BACKGROUND OF THE INVENTION
[0002] 1. Field of the Invention
[0003] The present invention relates to apparatuses and methods for
providing connections from cabling to circuit board assemblies. In
particular, the present invention is directed to means for creating
electrical and physical connections of coaxial cables to circuitry
for use with wireless antennas.
[0004] 2. Description of Related Art
[0005] Traditionally, in computer networking, computers and other
devices in a network were connected through wired connections.
Wireless networking had not previously been widely adopted due to
the low data rates supported and the lack of an international
standard. The development of specific standards for high-speed
wireless networking has allowed for more ubiquitous networking.
Thus, local area networks employing wireless devices are becoming
more common and many different types of devices require antenna
connections to allow for wireless communication.
[0006] Exemplars of those wireless networking technologies are IEEE
802.11(a), 802.11(b), 802.11(g) and BLUETOOTH, easy personal
wireless connectivity methodologies. All of these specifications
require antenna assemblies that allow the mobile devices to
communicate using electromagnetic signals, with both established
wireless networks and, in ad hoc networks, with each other.
[0007] As the use of wireless networks become more widespread, a
greater number of devices, as well as types of devices, may employ
wireless communication. For example, heretofore un-networked
devices, like a digital picture frame, may connect with wireless
networks to update data, such as updating a digital photo displayed
in the frame. As the networks become more ubiquitous, the need for
cheaper and simpler connection of antenna to the circuitry of the
devices becomes more acute.
[0008] Currently, on wireless designs, an antenna connects to
broadcast and reception circuitry through a cable with connectors
at at least one end. These connectors are often very expensive and
can increase the overall cost of a device. While the cost of the
connector may be a small percentage of the overall cost of the
device, the cost may still decrease a profit margin for a device.

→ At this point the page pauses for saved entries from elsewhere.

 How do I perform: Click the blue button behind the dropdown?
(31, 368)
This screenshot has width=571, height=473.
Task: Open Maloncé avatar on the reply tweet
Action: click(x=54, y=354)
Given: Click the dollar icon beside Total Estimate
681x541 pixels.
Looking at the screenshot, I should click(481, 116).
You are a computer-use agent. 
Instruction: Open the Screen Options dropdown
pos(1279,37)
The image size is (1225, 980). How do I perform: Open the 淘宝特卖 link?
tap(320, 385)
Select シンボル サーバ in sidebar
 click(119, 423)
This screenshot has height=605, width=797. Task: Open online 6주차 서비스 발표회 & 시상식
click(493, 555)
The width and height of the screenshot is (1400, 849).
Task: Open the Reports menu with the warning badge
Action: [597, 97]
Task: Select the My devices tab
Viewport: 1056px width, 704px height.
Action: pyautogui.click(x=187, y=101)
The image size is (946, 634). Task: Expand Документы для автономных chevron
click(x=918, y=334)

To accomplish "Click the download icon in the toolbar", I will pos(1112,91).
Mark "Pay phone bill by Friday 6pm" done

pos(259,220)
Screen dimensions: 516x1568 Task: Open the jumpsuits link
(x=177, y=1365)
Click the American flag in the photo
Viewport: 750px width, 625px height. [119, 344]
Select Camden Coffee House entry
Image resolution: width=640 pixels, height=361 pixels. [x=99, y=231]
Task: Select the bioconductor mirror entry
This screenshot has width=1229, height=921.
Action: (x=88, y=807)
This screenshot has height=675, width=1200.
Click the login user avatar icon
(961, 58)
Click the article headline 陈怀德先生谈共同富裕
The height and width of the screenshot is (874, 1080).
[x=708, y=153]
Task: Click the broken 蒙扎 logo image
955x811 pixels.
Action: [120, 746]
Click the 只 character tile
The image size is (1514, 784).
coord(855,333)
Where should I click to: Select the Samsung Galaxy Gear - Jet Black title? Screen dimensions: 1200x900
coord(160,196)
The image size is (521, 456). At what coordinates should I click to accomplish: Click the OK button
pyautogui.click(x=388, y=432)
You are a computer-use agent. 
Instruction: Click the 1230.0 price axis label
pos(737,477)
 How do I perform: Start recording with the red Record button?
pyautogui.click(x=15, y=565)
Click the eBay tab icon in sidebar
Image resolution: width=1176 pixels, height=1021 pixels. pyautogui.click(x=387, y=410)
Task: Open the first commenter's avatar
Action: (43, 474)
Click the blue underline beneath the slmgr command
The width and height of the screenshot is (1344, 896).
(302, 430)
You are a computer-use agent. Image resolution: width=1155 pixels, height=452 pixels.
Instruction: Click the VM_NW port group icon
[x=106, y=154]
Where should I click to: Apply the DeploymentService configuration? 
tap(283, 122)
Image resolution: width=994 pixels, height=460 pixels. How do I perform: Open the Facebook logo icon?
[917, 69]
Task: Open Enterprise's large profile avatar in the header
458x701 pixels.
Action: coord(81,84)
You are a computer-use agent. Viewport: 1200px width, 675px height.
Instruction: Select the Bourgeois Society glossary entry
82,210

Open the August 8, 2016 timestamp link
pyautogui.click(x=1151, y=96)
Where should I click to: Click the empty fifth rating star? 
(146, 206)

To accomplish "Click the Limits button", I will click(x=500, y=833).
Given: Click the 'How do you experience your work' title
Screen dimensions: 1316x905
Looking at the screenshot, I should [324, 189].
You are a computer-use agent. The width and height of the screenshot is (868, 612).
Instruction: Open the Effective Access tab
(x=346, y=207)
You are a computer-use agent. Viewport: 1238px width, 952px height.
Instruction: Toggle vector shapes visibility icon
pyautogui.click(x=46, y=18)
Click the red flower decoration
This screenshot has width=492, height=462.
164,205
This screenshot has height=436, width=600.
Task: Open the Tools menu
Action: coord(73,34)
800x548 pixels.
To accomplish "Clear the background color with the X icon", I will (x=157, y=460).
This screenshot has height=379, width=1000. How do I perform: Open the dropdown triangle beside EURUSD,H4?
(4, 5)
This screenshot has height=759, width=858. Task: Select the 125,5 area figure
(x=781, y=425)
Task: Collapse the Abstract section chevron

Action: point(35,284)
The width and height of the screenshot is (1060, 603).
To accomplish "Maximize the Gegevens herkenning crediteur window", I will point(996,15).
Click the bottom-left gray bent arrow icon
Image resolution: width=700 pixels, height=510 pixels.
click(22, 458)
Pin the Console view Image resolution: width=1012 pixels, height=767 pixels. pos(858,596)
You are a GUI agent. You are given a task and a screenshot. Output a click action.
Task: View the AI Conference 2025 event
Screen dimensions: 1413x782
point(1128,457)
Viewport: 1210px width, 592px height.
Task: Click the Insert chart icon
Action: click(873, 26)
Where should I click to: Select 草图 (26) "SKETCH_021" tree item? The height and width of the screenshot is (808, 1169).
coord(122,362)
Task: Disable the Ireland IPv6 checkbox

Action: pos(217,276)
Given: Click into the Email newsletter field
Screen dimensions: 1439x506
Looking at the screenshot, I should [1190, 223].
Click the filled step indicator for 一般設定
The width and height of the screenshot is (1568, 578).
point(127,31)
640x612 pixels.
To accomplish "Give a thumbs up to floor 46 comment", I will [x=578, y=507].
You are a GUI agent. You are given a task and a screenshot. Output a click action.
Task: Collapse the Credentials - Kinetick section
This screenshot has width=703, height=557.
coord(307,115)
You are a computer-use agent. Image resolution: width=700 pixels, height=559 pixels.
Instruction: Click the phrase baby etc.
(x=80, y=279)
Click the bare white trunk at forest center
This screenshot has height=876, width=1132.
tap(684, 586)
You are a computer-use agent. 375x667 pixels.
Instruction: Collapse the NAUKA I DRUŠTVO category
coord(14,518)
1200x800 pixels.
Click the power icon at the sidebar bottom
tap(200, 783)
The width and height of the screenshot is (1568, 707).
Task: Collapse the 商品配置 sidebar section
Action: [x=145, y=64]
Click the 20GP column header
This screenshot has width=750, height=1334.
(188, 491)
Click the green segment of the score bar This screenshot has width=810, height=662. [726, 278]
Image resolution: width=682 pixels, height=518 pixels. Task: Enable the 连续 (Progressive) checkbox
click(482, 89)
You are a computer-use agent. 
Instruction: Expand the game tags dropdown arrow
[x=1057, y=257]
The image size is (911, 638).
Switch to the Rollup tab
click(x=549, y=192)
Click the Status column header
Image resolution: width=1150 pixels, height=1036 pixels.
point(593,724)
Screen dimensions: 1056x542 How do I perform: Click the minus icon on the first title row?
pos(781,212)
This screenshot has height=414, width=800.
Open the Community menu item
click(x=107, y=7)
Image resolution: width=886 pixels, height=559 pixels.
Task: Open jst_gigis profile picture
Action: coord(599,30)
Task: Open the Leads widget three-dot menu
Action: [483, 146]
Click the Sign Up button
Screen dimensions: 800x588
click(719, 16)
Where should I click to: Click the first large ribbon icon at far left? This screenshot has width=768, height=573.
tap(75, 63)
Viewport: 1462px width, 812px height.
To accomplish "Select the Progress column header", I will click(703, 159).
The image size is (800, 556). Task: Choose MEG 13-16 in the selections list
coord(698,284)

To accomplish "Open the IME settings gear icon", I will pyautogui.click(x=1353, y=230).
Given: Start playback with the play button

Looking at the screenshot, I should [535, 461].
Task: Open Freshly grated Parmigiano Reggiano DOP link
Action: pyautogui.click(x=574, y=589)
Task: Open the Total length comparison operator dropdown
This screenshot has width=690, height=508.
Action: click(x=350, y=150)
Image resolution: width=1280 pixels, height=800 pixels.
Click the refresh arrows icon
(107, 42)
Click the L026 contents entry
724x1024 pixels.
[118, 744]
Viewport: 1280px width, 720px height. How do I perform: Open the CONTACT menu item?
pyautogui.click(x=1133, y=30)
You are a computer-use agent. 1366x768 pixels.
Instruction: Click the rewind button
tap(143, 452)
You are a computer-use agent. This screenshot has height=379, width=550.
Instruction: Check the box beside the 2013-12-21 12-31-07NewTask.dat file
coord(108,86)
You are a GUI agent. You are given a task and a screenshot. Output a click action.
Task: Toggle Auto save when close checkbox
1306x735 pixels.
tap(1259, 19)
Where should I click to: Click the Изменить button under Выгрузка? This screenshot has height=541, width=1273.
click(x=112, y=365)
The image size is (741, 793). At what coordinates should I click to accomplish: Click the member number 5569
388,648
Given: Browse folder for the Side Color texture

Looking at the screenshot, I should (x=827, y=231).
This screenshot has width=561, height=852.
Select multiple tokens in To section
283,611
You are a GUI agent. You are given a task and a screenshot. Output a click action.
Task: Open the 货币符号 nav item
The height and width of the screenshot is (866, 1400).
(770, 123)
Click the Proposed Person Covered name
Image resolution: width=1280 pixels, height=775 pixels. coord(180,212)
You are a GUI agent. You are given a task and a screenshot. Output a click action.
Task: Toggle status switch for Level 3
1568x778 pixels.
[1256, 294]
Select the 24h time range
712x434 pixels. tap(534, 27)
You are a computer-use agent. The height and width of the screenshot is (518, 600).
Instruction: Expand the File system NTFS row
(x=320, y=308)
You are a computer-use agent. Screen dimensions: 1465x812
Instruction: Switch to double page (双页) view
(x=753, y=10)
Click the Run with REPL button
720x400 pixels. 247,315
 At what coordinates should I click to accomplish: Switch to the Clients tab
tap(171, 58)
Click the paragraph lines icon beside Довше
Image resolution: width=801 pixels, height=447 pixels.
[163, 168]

Lower cost designs have often soldered the coax wire directly to
the printed circuit board (PCB), and this is prone to many
problems, such as the wire withdrawing from the PCB holes, where
the cable is connected. Additionally, the heat of soldering can
melt insulation, and change the electrical properties of the
connection.
[0009] Thus, there is a need in the prior art for a connector that
will maintain the concentricity of the coax cable while the cable
is affixed to the PCB, as well as maintain electrical
characteristics of the connection. There is also a need for a
connector that will speed assembly time by making the antenna wire
stay in the PCB during soldering. There is also a need for a
connector that will reduce the overall cost for the connection
while maintaining efficiency and quality of the connection.
SUMMARY OF THE INVENTION
[0010] According to one embodiment of the invention, a connection
assembly provides an electrical connection from a coaxial cable to
planar circuitry. The connection assembly includes an innermost
connector node, configured to connect electrically to an innermost
conductor of a coaxial cable, having one opening that allows for
the innermost conductor to pass through the one opening and having
a first contact extending perpendicular to a center line of the
coaxial cable, a braided connector node, configured to connect
electrically to a braided conductor of the coaxial cable, having
two openings that allow for portions of the coaxial cable to pass
through the two openings and having a second contact extending
perpendicular to the center line of the coaxial cable and a
connection module, connected to the innermost connector node and
the braided connector node and configured to maintain an
orientation of the innermost and braided connector nodes and the
first and second contacts. The first and second contacts can be
connected to separate locations of a planar circuitry and provide
separate electrical connections to the innermost conductor and the
braided conductor of the coaxial cable.
[0011] Additionally, the planar circuitry may be a circuitry on a
printed circuit board and the first and second contacts may be
configured to be soldered to sections on the printed circuit board.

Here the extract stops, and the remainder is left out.